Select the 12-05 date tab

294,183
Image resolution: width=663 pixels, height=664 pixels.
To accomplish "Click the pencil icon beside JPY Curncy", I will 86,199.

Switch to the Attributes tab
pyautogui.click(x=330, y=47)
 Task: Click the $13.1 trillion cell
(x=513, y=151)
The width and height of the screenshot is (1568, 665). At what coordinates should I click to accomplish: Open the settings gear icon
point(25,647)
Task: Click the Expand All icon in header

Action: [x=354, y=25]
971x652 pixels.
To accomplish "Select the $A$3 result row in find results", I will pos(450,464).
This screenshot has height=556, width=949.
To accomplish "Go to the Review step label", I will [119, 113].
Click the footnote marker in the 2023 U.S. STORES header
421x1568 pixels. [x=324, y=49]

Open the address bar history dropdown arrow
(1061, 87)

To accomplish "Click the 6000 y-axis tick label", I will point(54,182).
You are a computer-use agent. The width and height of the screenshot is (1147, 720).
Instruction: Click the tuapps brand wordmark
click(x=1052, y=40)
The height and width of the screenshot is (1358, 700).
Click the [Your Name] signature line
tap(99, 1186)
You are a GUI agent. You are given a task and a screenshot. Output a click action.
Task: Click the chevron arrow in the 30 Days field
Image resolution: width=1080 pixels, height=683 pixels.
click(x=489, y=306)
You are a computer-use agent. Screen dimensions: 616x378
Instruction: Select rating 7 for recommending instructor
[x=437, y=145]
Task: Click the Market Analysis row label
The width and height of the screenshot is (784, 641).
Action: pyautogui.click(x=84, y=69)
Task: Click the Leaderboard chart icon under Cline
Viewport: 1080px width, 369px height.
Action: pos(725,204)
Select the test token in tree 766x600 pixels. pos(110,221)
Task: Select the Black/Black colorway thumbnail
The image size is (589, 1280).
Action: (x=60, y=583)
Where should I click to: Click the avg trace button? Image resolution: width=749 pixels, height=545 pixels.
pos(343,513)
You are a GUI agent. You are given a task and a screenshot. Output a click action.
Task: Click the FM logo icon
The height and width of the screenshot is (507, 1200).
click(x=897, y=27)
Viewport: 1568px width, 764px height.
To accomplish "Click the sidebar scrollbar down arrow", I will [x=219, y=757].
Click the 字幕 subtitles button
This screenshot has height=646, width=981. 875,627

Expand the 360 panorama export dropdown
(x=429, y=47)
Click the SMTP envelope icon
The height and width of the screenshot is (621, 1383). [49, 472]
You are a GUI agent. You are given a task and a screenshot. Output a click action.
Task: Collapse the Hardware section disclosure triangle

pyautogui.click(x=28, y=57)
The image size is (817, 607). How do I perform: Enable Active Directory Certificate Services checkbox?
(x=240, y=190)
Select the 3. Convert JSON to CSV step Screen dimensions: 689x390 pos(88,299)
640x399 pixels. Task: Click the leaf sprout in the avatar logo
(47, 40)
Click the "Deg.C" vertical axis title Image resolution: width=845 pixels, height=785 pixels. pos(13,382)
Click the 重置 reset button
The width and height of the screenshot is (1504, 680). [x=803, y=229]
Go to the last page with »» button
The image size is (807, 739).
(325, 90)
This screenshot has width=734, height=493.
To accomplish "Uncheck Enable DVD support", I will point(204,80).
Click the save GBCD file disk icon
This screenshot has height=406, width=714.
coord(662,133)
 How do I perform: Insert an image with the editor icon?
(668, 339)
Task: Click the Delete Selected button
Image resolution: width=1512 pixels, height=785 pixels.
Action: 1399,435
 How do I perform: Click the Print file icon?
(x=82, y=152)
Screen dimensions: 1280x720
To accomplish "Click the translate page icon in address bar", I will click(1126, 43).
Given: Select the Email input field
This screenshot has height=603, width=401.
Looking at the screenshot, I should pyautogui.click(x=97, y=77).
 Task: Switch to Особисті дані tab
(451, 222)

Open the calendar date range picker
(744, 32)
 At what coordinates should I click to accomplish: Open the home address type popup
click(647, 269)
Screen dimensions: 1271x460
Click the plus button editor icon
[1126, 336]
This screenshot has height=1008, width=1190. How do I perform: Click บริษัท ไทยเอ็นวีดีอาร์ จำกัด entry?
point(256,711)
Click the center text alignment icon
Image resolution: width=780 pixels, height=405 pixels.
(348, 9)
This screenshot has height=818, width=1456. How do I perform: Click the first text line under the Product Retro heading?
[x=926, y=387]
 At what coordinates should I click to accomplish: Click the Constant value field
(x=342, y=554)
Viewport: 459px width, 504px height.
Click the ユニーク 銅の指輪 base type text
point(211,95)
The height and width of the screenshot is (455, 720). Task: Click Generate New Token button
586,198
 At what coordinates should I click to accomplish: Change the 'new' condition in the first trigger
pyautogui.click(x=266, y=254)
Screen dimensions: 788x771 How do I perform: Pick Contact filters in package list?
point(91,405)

### Problem details
The answer must consist of every line from the entries above that contains "axis".

### Solved exercise
To accomplish "Click the 6000 y-axis tick label", I will point(54,182).
Click the "Deg.C" vertical axis title Image resolution: width=845 pixels, height=785 pixels. pos(13,382)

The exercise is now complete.